**Requirement**
Beneath this instruction is a listing. Transcribe from it only the stretch from the line with "Bicing (139, 2129)" through the line with "La Selva del Camp'09 (146, 863)", both end lines included, exactly as written.

**Dataset entries**

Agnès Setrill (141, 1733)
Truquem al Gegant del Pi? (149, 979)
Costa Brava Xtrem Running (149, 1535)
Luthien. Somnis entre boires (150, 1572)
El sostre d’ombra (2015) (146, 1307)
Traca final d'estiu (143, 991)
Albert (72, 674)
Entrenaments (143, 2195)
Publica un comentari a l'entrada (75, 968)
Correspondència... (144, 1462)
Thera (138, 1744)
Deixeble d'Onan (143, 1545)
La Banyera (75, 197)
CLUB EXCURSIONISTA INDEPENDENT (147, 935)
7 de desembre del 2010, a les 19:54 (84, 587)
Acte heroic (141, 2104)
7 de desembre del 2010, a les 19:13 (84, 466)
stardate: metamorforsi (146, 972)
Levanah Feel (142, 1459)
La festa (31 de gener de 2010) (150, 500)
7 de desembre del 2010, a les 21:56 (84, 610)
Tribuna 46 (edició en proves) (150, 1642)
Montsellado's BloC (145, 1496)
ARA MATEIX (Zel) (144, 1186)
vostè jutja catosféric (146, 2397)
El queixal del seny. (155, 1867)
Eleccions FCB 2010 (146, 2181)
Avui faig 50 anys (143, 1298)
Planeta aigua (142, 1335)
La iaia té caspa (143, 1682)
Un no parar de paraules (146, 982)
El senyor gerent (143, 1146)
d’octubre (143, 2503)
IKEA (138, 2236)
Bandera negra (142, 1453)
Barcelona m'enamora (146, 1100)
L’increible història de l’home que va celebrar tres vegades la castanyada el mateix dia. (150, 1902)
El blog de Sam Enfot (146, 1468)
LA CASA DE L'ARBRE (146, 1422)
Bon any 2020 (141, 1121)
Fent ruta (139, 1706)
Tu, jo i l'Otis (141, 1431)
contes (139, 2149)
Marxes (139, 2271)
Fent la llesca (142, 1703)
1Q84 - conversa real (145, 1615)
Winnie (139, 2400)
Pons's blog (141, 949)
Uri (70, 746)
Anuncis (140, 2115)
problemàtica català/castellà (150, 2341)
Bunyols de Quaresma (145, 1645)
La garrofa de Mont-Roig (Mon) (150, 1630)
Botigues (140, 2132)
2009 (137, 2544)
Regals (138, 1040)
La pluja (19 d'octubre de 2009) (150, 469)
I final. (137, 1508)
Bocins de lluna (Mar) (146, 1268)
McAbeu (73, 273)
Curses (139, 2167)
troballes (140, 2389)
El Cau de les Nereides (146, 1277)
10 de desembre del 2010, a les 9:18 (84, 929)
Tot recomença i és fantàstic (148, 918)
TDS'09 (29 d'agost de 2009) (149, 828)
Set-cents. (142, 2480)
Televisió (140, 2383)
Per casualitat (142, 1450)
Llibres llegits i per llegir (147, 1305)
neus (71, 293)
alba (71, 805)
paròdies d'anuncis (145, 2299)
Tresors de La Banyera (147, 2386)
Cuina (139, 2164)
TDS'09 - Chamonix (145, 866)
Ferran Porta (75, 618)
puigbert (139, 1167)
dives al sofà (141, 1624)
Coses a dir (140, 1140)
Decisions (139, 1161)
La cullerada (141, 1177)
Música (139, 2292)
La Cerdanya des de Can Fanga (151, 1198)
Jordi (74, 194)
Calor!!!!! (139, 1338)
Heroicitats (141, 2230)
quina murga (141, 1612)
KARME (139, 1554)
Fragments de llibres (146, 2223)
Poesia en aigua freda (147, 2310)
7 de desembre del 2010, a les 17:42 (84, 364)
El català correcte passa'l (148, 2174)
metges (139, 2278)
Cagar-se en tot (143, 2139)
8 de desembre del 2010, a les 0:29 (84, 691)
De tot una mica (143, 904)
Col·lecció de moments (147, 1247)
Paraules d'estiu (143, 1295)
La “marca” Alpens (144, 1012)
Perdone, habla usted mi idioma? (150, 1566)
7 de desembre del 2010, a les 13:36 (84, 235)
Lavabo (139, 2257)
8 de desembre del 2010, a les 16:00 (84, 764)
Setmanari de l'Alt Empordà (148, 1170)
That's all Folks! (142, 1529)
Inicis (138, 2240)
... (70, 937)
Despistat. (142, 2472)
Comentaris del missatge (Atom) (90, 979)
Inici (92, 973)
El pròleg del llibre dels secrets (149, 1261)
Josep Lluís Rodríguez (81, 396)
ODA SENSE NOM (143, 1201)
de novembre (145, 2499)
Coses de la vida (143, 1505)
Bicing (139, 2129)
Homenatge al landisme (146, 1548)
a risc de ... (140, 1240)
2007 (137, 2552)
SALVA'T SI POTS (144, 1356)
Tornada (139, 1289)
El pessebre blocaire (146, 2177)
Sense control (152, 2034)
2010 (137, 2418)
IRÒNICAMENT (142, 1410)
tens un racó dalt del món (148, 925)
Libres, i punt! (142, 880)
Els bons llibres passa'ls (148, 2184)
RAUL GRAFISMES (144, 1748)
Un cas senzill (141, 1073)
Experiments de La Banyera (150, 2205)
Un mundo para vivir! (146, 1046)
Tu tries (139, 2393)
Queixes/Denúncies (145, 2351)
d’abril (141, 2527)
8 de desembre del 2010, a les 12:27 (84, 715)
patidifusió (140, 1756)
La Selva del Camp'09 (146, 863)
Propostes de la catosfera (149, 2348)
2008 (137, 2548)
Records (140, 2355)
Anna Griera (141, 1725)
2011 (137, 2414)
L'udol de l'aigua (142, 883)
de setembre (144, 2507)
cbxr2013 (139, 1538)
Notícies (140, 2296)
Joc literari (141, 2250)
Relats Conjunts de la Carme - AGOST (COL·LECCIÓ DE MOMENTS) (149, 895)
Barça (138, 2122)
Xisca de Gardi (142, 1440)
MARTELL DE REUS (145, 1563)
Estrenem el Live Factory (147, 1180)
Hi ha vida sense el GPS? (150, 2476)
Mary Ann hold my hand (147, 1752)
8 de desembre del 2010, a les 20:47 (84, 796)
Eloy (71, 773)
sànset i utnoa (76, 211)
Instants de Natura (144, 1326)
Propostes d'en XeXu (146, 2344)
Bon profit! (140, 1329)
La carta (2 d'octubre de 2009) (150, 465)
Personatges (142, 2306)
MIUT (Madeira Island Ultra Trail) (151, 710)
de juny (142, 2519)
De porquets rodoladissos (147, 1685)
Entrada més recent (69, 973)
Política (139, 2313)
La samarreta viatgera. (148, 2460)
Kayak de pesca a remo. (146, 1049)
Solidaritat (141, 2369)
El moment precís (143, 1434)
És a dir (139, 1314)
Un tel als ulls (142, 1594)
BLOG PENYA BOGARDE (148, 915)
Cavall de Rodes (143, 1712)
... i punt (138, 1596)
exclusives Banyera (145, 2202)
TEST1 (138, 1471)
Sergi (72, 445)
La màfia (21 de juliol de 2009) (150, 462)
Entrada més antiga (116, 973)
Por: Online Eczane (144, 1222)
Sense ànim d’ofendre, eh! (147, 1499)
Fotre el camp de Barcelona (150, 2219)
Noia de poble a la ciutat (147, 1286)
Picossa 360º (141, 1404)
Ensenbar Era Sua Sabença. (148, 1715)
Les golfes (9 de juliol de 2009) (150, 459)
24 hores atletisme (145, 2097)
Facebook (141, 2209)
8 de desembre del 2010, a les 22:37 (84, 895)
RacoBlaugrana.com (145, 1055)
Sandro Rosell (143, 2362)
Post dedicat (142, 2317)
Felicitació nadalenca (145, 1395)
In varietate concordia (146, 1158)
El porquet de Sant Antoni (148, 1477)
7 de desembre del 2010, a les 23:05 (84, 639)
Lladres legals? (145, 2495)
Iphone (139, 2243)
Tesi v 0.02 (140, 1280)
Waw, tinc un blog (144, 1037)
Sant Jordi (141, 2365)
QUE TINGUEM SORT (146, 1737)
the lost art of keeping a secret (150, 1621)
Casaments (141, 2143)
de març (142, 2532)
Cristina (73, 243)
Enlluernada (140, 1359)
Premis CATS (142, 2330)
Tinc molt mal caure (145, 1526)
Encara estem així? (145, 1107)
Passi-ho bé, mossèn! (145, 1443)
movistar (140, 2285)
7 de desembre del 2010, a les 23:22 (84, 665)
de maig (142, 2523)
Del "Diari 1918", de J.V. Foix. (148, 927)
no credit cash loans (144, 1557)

**Exercise solution**
Bicing (139, 2129)
Homenatge al landisme (146, 1548)
a risc de ... (140, 1240)
2007 (137, 2552)
SALVA'T SI POTS (144, 1356)
Tornada (139, 1289)
El pessebre blocaire (146, 2177)
Sense control (152, 2034)
2010 (137, 2418)
IRÒNICAMENT (142, 1410)
tens un racó dalt del món (148, 925)
Libres, i punt! (142, 880)
Els bons llibres passa'ls (148, 2184)
RAUL GRAFISMES (144, 1748)
Un cas senzill (141, 1073)
Experiments de La Banyera (150, 2205)
Un mundo para vivir! (146, 1046)
Tu tries (139, 2393)
Queixes/Denúncies (145, 2351)
d’abril (141, 2527)
8 de desembre del 2010, a les 12:27 (84, 715)
patidifusió (140, 1756)
La Selva del Camp'09 (146, 863)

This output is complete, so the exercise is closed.